_YOUR GOAL_
Output only the lines below that start at the line containing "Donate (46, 2369)" and end at the line containing "Zezwól na wszystkie (103, 2558)", with both ends kept.

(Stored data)
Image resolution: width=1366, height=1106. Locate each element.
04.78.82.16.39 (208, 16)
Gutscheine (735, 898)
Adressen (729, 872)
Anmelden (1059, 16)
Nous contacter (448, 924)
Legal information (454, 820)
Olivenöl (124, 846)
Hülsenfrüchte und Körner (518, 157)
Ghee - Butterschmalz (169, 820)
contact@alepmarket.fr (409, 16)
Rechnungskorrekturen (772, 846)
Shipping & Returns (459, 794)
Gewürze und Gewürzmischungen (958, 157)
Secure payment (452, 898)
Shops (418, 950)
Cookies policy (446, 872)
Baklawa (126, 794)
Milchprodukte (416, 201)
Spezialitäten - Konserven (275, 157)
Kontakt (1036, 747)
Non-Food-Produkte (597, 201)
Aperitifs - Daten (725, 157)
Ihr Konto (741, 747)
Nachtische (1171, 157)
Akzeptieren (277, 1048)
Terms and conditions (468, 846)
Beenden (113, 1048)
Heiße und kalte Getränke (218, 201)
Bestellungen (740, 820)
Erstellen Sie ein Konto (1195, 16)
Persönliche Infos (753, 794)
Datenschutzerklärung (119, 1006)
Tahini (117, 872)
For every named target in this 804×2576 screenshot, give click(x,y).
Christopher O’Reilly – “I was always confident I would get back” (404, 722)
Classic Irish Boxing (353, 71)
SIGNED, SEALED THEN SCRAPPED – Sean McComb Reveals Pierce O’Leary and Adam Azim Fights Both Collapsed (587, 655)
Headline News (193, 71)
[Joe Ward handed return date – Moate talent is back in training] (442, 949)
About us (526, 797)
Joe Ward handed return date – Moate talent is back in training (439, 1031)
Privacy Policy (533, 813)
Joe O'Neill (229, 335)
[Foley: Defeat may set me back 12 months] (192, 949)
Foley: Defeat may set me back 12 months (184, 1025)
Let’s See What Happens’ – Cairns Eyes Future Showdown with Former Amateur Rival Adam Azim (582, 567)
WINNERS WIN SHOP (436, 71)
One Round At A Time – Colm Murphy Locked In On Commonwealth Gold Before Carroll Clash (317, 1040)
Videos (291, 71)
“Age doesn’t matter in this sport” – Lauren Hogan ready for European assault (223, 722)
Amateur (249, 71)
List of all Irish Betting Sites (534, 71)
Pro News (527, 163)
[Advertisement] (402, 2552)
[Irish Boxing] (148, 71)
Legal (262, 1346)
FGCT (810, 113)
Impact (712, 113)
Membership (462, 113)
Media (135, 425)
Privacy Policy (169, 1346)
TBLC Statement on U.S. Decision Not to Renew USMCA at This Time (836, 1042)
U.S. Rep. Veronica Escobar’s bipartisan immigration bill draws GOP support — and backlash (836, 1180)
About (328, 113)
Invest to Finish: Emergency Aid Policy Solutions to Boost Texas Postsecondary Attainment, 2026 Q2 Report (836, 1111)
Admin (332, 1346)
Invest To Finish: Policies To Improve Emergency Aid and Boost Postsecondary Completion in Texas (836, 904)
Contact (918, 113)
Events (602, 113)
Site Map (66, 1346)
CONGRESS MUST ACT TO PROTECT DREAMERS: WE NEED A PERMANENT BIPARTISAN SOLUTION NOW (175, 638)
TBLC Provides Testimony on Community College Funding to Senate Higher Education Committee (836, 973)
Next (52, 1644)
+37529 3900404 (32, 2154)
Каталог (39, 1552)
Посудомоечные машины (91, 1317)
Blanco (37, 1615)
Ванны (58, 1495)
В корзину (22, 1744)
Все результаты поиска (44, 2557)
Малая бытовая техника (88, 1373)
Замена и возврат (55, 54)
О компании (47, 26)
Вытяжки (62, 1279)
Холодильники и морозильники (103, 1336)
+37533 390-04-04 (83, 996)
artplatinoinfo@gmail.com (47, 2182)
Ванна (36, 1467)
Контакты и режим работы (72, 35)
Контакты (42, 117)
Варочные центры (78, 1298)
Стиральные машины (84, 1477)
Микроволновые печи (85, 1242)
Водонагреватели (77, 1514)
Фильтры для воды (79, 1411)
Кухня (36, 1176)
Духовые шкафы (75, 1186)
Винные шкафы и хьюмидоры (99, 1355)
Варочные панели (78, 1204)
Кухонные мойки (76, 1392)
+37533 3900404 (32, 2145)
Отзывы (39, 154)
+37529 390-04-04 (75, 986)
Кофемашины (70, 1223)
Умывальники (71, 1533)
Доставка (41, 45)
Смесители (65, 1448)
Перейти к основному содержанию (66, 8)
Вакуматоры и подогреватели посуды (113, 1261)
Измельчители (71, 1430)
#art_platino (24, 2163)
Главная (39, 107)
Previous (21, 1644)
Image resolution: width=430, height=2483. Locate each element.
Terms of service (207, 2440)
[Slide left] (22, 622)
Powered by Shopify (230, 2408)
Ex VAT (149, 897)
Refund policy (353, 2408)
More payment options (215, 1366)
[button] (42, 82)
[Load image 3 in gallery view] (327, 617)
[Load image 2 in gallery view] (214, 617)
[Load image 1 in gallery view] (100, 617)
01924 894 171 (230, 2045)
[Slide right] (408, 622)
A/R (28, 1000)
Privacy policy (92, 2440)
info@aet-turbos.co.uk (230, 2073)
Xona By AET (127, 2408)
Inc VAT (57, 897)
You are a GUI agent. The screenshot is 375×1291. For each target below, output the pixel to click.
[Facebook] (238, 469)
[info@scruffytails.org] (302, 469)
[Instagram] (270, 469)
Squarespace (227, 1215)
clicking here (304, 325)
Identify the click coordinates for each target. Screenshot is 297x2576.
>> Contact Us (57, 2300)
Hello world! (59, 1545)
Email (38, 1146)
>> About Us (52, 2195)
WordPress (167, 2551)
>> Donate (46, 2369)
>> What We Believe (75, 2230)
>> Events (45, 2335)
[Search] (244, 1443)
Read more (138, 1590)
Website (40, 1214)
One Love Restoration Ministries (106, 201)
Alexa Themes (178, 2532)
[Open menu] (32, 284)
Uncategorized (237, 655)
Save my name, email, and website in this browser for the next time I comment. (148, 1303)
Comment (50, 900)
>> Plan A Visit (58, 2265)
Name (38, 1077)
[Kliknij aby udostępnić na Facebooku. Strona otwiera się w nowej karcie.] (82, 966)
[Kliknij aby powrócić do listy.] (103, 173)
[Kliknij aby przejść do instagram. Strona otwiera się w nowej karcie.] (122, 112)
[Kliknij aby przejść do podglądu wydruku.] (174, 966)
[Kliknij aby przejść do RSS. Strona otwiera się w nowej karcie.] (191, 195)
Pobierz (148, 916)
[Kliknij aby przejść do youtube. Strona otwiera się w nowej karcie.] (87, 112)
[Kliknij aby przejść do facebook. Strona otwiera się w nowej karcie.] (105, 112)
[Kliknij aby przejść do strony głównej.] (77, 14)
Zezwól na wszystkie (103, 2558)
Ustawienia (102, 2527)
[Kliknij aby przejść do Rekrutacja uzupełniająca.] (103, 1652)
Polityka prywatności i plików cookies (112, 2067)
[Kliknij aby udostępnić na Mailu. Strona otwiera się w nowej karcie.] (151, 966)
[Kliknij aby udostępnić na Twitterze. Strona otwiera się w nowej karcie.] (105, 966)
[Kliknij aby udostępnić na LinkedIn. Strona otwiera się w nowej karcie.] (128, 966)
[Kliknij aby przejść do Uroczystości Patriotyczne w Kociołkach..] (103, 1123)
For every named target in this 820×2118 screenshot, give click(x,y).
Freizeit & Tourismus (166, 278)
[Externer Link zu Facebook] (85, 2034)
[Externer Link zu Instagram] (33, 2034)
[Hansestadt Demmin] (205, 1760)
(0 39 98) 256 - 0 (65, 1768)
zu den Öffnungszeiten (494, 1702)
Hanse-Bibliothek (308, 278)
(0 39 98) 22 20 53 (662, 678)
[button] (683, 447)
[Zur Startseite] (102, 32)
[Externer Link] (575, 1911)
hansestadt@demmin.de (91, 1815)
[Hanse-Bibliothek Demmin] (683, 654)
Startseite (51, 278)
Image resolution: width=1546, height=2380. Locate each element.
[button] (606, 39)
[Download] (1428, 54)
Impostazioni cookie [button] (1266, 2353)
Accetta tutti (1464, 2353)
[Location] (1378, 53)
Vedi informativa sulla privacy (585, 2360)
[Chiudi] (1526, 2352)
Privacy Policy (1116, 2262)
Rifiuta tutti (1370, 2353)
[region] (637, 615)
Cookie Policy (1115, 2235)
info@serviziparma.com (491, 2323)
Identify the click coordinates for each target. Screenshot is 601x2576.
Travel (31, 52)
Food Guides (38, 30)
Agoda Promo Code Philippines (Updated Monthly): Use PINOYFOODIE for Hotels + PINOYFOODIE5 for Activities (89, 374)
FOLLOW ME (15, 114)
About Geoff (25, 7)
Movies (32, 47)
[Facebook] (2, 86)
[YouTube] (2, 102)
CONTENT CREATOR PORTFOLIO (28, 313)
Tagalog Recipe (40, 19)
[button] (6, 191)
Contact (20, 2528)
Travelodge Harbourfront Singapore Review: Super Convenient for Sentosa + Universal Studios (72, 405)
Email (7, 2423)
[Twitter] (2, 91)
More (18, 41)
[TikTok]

_EXERCISE OUTPUT_
>> Donate (46, 2369)
>> What We Believe (75, 2230)
>> Events (45, 2335)
[Search] (244, 1443)
Read more (138, 1590)
Website (40, 1214)
One Love Restoration Ministries (106, 201)
Alexa Themes (178, 2532)
[Open menu] (32, 284)
Uncategorized (237, 655)
Save my name, email, and website in this browser for the next time I comment. (148, 1303)
Comment (50, 900)
>> Plan A Visit (58, 2265)
Name (38, 1077)
[Kliknij aby udostępnić na Facebooku. Strona otwiera się w nowej karcie.] (82, 966)
[Kliknij aby powrócić do listy.] (103, 173)
[Kliknij aby przejść do instagram. Strona otwiera się w nowej karcie.] (122, 112)
[Kliknij aby przejść do podglądu wydruku.] (174, 966)
[Kliknij aby przejść do RSS. Strona otwiera się w nowej karcie.] (191, 195)
Pobierz (148, 916)
[Kliknij aby przejść do youtube. Strona otwiera się w nowej karcie.] (87, 112)
[Kliknij aby przejść do facebook. Strona otwiera się w nowej karcie.] (105, 112)
[Kliknij aby przejść do strony głównej.] (77, 14)
Zezwól na wszystkie (103, 2558)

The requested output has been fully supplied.